▶ [Exercise prompt]: Give the items below as a Markdown table with the columns Number and Entry, one row per line. Begin at the first line and stop after the line that contains "point(883,126)", leaving out blank lines and the pictures.

▶ [Material for the task]:
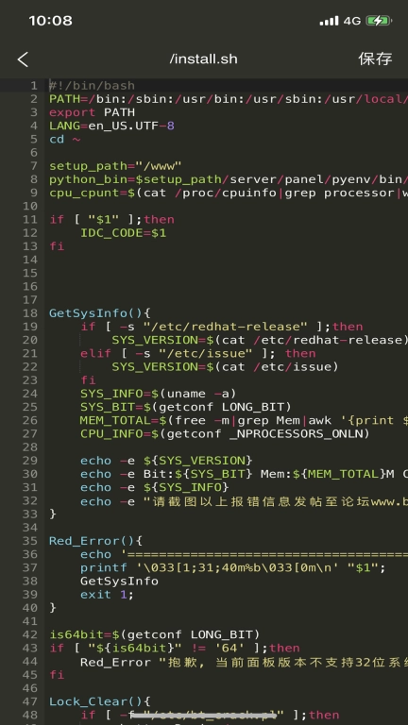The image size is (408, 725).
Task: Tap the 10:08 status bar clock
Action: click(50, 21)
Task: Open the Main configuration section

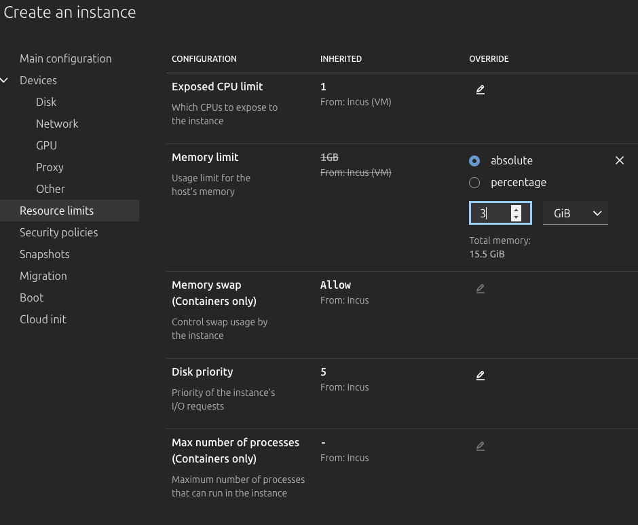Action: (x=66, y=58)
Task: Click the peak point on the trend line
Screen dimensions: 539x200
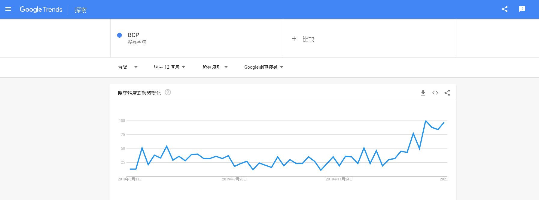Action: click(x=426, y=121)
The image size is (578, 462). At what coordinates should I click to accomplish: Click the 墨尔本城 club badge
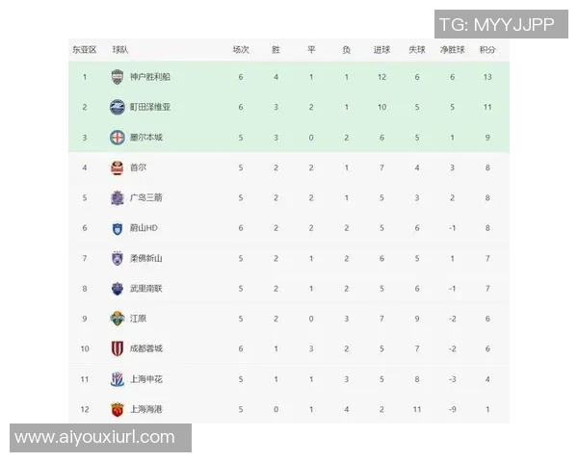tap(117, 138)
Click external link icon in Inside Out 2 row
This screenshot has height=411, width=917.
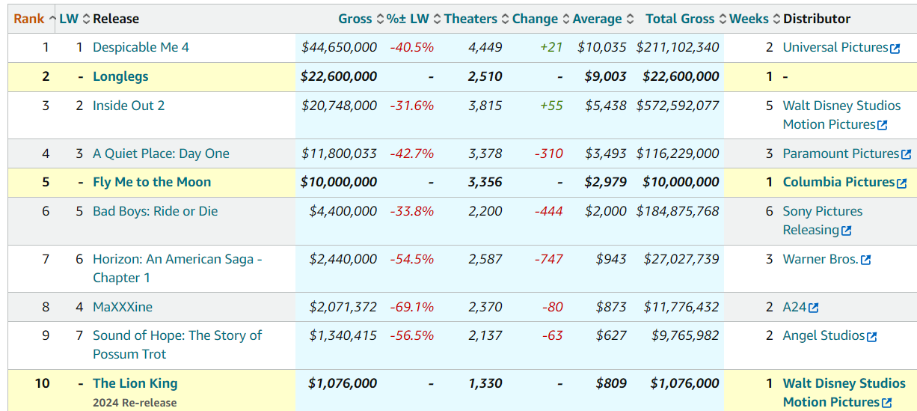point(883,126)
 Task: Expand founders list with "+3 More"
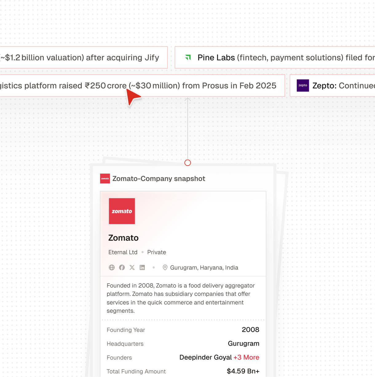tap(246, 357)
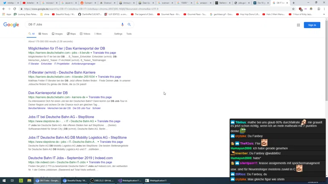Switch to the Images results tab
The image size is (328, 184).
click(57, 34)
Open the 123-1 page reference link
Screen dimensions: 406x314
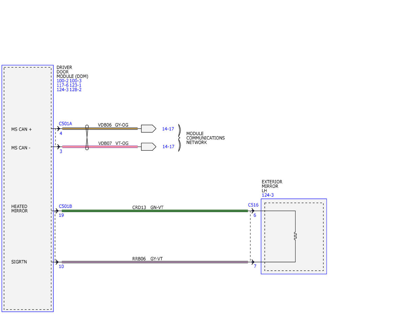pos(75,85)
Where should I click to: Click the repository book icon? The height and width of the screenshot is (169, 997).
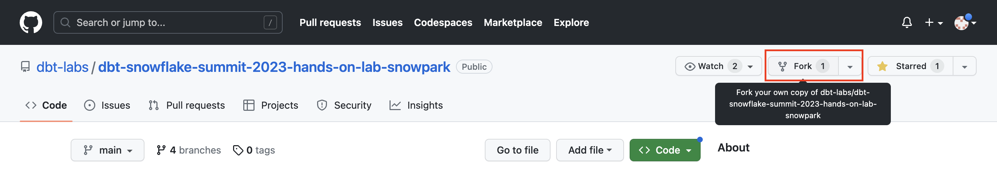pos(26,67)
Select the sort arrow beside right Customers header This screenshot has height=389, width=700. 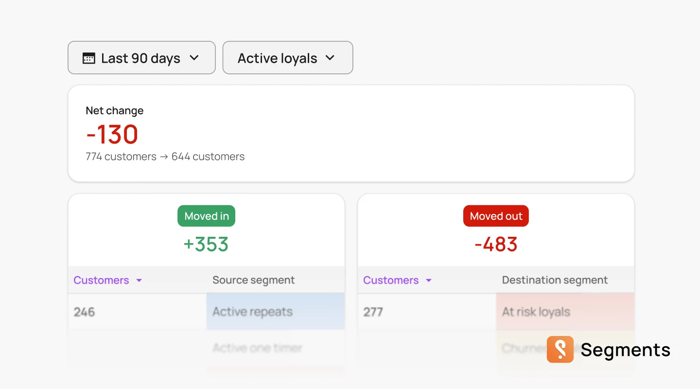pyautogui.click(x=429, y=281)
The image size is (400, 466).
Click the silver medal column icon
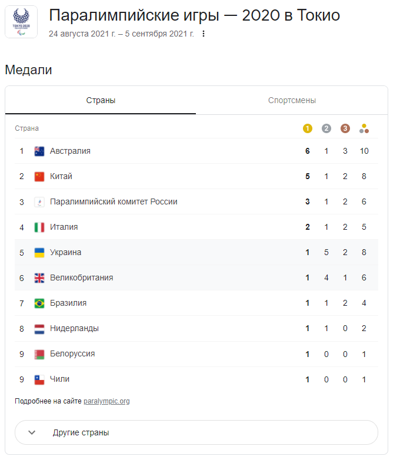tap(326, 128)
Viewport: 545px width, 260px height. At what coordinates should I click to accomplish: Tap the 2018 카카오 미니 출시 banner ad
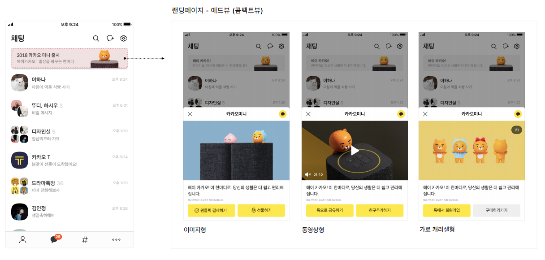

▶ [Exercise output]:
| Number | Entry |
|---|---|
| 1 | The image size is (408, 725). |
| 2 | Task: Tap the 10:08 status bar clock |
| 3 | Action: click(50, 21) |
| 4 | Task: Open the Main configuration section |
| 5 | Action: (x=66, y=58) |
| 6 | Task: Click the peak point on the trend line |
| 7 | Screen dimensions: 539x200 |
| 8 | Action: click(x=426, y=121) |
| 9 | The image size is (578, 462). At what coordinates should I click to accomplish: Click the 墨尔本城 club badge |
| 10 | tap(117, 138) |
| 11 | Click external link icon in Inside Out 2 row |
| 12 | This screenshot has height=411, width=917. |
| 13 | point(883,126) |